*** SOURCE DATA Section Begins ***

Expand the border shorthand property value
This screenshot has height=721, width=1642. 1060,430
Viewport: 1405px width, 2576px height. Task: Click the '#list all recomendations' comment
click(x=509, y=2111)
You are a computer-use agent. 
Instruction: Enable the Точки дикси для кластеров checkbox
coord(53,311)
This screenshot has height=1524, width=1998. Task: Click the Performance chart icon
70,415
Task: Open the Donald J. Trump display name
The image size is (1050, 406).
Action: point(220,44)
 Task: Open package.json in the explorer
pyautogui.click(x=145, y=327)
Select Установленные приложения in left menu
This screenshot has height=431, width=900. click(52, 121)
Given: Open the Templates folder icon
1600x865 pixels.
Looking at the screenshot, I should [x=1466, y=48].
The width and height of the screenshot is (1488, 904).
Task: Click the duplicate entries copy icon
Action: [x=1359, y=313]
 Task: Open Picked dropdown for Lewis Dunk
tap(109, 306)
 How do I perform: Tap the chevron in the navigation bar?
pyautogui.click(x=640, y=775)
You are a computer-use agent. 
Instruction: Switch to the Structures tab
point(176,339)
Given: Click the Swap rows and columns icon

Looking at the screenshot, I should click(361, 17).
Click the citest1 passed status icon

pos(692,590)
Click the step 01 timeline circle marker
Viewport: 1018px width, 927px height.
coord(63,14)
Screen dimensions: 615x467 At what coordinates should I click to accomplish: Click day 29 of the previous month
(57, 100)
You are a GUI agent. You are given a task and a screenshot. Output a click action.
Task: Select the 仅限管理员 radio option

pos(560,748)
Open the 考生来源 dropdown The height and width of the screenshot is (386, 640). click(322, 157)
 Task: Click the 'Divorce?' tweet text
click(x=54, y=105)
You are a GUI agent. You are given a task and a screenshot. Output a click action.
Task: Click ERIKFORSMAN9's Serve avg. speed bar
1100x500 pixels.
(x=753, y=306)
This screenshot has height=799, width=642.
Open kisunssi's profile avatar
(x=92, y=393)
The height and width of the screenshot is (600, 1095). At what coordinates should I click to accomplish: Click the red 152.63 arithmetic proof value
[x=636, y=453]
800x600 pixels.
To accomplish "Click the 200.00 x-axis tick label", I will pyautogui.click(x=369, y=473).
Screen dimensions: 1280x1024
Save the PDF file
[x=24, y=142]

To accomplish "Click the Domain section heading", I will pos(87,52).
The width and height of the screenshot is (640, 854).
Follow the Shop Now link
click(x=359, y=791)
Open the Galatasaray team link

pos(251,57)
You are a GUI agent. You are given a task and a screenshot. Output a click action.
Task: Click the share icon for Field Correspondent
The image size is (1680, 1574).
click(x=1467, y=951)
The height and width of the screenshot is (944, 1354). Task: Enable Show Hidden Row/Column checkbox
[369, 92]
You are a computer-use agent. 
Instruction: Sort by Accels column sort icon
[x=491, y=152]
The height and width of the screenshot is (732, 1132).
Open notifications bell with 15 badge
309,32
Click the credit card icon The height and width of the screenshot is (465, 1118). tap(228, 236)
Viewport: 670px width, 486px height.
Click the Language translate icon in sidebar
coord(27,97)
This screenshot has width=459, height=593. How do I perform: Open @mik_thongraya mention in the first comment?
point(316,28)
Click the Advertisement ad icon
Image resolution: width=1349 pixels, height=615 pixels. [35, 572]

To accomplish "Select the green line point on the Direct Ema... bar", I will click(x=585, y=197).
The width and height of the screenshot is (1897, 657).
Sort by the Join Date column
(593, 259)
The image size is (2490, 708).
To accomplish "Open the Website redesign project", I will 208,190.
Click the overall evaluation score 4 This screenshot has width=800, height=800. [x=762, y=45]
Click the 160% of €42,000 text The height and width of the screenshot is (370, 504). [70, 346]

*** SOURCE DATA Section Ends ***

WHAT YOU WILL DO → Working from the records above, write out verbatim only the lines from the line containing "Task: Click the 'Divorce?' tweet text" through the line containing "Task: Click the share".

ANSWER TO THIS EXERCISE →
 Task: Click the 'Divorce?' tweet text
click(x=54, y=105)
You are a GUI agent. You are given a task and a screenshot. Output a click action.
Task: Click ERIKFORSMAN9's Serve avg. speed bar
1100x500 pixels.
(x=753, y=306)
This screenshot has height=799, width=642.
Open kisunssi's profile avatar
(x=92, y=393)
The height and width of the screenshot is (600, 1095). At what coordinates should I click to accomplish: Click the red 152.63 arithmetic proof value
[x=636, y=453]
800x600 pixels.
To accomplish "Click the 200.00 x-axis tick label", I will pyautogui.click(x=369, y=473).
Screen dimensions: 1280x1024
Save the PDF file
[x=24, y=142]

To accomplish "Click the Domain section heading", I will pos(87,52).
The width and height of the screenshot is (640, 854).
Follow the Shop Now link
click(x=359, y=791)
Open the Galatasaray team link

pos(251,57)
You are a GUI agent. You are given a task and a screenshot. Output a click action.
Task: Click the share icon for Field Correspondent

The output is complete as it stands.